L'Explication Prémisse
Cet article dit que les congés visés aux articles L.3142-1 et L.3142-1-1 sont considérés comme du temps de travail effectif : le salarié conserve sa rémunération (en tenant compte, si elle existe, de l’indemnité prévue par l’article L.331-9 du Code de la sécurité sociale) et ces journées ouvrent des droits au congé payé comme si le salarié avait travaillé. Autre point important : la durée de ces congés ne peut pas être retranchée du congé payé annuel du salarié.

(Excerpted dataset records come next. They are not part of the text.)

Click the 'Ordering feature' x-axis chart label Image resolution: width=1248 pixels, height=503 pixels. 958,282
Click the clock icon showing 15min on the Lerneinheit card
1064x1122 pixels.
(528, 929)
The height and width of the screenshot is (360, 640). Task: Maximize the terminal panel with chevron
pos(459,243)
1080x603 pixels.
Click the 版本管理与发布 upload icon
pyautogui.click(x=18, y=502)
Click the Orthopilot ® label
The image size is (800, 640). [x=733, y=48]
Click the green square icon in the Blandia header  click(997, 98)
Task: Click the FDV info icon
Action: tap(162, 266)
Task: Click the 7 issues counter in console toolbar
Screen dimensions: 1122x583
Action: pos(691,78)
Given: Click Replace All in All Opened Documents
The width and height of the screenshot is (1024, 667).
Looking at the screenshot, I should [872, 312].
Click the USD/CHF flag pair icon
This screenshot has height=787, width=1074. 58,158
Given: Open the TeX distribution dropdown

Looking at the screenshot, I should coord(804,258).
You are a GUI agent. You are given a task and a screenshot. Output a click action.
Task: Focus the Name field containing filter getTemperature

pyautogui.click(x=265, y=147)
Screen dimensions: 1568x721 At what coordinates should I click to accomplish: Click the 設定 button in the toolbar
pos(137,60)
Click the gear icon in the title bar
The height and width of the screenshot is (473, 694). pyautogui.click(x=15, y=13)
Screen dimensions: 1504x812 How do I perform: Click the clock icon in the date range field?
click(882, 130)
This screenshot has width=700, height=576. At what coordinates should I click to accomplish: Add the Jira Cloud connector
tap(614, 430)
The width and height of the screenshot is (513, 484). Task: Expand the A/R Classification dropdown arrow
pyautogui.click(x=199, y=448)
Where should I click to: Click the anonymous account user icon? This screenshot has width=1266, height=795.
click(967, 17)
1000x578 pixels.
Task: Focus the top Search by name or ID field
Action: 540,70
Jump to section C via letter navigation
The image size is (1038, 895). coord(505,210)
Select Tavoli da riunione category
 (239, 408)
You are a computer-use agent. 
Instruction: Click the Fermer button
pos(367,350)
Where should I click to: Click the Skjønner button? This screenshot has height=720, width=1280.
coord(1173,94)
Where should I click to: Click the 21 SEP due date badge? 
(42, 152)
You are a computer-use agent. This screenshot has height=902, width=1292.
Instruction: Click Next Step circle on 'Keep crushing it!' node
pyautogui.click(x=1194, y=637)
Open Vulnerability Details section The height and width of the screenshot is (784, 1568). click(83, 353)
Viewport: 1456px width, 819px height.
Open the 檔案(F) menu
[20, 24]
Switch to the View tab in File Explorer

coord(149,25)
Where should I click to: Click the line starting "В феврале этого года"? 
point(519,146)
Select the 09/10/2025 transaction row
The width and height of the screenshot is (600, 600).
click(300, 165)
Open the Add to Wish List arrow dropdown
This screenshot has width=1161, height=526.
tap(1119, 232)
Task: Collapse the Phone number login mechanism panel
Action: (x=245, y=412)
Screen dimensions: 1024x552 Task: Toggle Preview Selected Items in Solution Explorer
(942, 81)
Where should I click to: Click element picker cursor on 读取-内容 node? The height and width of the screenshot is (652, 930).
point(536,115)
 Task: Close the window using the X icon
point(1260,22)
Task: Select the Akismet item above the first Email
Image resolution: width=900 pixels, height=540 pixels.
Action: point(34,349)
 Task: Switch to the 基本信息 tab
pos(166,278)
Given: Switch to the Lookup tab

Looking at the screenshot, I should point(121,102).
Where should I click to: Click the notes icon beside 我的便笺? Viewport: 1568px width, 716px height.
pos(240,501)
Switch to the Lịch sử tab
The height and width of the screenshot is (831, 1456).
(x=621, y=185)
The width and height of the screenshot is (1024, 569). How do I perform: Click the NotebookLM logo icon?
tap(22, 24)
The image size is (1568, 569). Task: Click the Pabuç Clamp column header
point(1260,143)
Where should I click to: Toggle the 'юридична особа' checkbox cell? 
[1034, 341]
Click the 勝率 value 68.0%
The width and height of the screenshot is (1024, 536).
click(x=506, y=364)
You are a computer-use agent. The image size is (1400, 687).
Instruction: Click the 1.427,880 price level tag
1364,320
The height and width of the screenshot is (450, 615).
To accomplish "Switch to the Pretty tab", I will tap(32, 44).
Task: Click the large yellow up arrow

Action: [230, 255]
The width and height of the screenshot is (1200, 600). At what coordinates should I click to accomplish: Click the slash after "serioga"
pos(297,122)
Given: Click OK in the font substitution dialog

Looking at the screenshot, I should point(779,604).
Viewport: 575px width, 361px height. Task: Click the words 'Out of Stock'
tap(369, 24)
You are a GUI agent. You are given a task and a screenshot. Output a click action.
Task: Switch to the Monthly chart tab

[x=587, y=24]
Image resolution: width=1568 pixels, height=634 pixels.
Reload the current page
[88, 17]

Exemple concret : Marie prend 3 jours de congé prévus par L.3142-1. Son employeur lui maintient son salaire pour ces 3 jours (en prenant en compte, le cas échéant, une indemnité journalière versée au titre de la sécurité sociale). Ces 3 jours sont assimilés à des jours de travail pour le calcul des droits au congé payé (ils comptent donc pour l’acquisition de jours de congé annuel) et l’employeur ne peut pas « prélever » ces 3 jours sur le solde de congés payés annuels de Marie.
- Ces congés ne diminuent pas la rémunération du salarié (sauf ajustement lié à l’indemnité prévue à l’article L.331-9 du Code de la sécurité sociale).
- Les jours de congé sont assimilés à du temps de travail effectif pour le calcul de l’acquisition du congé payé annuel (ils font donc courir des droits aux congés payés).
- La durée de ces congés ne peut pas être imputée sur le congé payé annuel : l’employeur ne peut pas déduire ces jours du solde de congés payés du salarié.
- Application obligatoire : l’employeur doit respecter ce régime ou s’expose à des réclamations du salarié (rappel de salaire, décompte d’acquisition de congés, etc.).
- Références légales à garder en tête : articles L.3142-1 et L.3142-1-1 (qui définissent la nature de ces congés) et l’article L.331-9 du Code de la sécurité sociale (qui peut prévoir une indemnité à prendre en compte).